AUGUSTA — A new state law allowing veterans and others suffering from post-traumatic stress disorder to be prescribed medical marijuana will help them live a normal life, advocates and veterans say.
Under the law that went into effect Wednesday, PTSD joins cancer, glaucoma, hepatitis C and others on the list of conditions patients must have to qualify for medical marijuana use in Maine.
Hundreds of Maine veterans already use marijuana to treat PTSD, but they weren’t previously able to get it from their doctors, said Paul McCarrier, legislative liaison for the Medical Marijuana Caregivers of Maine.
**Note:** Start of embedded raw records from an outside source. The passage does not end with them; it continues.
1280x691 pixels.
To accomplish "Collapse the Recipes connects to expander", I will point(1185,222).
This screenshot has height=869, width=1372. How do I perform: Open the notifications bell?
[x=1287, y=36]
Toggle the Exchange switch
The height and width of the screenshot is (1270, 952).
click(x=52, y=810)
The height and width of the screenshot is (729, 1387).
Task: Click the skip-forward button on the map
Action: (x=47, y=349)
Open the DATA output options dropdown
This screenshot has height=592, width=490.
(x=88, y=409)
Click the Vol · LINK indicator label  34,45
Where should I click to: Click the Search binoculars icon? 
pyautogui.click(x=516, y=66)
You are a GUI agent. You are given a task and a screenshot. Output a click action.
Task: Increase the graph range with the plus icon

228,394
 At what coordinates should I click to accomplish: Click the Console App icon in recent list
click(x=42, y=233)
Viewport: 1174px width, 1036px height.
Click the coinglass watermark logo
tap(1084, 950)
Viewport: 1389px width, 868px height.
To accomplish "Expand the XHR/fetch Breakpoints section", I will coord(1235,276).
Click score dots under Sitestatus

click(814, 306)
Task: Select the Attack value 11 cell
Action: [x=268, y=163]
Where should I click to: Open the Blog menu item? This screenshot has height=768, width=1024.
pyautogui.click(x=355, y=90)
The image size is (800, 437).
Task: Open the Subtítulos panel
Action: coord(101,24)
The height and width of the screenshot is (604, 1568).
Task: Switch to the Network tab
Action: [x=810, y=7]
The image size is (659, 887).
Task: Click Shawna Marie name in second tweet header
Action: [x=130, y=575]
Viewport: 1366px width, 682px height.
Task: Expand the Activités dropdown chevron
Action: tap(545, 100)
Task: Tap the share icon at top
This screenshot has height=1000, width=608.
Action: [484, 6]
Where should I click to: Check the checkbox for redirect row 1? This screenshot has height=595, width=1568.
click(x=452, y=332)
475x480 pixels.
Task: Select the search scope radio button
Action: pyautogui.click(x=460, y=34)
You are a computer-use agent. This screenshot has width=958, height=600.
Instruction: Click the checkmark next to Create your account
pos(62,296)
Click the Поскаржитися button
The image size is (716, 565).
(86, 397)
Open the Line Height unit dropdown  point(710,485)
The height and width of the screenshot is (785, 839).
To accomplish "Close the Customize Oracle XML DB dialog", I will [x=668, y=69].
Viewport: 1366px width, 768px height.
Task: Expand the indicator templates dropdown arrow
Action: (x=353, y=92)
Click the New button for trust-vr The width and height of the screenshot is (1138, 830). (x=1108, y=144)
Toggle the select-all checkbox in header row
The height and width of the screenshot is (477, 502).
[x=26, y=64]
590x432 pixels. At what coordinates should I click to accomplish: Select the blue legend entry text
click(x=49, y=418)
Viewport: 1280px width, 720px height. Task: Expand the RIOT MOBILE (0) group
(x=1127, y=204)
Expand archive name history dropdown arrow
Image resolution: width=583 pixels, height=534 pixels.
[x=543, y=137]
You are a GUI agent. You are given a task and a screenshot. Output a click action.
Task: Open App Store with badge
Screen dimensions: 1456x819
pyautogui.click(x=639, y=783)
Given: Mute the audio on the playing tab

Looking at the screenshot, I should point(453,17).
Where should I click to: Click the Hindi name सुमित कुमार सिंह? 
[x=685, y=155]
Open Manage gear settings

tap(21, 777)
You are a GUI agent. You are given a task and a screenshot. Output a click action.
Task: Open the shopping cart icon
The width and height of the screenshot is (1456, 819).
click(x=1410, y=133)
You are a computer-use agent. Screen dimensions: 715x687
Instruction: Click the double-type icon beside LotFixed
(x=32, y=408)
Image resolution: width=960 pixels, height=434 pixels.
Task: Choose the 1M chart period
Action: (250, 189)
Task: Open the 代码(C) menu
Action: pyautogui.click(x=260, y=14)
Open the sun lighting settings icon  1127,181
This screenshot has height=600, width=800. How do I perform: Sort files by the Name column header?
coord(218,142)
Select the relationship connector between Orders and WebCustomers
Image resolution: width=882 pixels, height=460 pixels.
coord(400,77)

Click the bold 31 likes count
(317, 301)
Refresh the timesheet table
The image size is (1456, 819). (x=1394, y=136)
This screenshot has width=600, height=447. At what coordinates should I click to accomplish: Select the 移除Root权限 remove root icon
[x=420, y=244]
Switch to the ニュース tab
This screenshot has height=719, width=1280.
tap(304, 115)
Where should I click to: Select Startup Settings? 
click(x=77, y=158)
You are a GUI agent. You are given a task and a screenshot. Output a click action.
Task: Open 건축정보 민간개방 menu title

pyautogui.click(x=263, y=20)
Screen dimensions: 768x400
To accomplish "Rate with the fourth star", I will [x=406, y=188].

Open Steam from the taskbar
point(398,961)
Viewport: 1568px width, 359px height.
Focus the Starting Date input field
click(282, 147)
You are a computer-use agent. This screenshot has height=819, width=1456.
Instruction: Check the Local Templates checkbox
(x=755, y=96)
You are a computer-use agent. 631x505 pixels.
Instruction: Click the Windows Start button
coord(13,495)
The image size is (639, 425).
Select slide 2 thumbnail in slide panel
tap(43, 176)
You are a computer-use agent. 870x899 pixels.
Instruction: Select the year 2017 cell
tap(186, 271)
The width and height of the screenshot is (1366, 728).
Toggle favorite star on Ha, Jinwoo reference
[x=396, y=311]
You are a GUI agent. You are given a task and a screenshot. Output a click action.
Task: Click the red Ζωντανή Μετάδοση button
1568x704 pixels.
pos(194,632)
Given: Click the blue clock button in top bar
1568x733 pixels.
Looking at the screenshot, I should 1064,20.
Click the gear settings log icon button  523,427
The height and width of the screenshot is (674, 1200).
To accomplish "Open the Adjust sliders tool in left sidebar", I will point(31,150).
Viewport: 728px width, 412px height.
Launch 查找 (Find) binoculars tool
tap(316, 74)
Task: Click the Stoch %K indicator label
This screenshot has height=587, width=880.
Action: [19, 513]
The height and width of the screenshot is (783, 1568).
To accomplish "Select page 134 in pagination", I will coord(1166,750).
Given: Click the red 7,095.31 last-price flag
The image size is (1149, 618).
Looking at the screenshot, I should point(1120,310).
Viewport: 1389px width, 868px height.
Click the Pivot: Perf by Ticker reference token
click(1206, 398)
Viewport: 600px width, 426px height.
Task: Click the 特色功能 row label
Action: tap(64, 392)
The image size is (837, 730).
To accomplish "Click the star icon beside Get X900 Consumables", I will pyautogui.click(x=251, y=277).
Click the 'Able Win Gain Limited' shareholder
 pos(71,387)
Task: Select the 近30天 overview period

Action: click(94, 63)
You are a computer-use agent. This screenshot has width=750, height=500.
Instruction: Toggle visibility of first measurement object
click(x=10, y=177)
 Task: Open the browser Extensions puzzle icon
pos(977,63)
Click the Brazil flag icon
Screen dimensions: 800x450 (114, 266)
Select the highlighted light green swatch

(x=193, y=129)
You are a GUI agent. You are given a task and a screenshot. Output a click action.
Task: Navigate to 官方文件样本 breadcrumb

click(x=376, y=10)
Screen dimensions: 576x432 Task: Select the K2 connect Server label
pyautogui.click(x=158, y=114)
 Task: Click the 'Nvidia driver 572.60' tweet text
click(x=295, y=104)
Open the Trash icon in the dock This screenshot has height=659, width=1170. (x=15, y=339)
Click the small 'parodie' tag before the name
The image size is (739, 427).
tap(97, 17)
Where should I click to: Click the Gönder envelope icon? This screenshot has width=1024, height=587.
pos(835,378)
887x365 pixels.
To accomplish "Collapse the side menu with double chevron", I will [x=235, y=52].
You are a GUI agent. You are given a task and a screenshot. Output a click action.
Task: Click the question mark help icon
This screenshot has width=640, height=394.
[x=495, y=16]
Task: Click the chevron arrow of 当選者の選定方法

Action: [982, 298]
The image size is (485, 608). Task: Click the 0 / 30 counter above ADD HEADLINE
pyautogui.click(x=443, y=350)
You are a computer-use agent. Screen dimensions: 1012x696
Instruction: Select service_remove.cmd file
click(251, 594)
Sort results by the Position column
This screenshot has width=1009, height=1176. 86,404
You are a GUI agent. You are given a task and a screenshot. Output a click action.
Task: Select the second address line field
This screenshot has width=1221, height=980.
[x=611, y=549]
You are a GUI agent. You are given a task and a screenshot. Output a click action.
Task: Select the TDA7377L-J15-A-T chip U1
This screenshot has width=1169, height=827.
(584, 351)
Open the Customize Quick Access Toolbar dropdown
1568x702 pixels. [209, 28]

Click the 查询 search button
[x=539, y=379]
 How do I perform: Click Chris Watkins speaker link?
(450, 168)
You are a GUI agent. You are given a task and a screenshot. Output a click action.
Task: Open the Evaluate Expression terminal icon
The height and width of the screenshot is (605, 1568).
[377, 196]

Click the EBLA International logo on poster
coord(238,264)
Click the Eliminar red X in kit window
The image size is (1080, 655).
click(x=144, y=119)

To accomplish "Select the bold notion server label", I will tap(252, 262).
“This unties the hands of doctors to allow them to treat their patients,” he said.
Retired Marine Corps Sgt. Ryan Begin is one of those veterans already using the drug. Begin lost 4 inches of his right arm, including his elbow, from an IED explosion during his second tour in Iraq in 2004. He started using medical marijuana to deal with the pain, but it has also helped manage his PTSD, which caused flashbacks and nightmares, he said.
“It balances me,” the 33-year-old Belfast resident said. “Instead of being on a roller coaster … you’re more even keeled. … You don’t get too far up, and you don’t get too far down.”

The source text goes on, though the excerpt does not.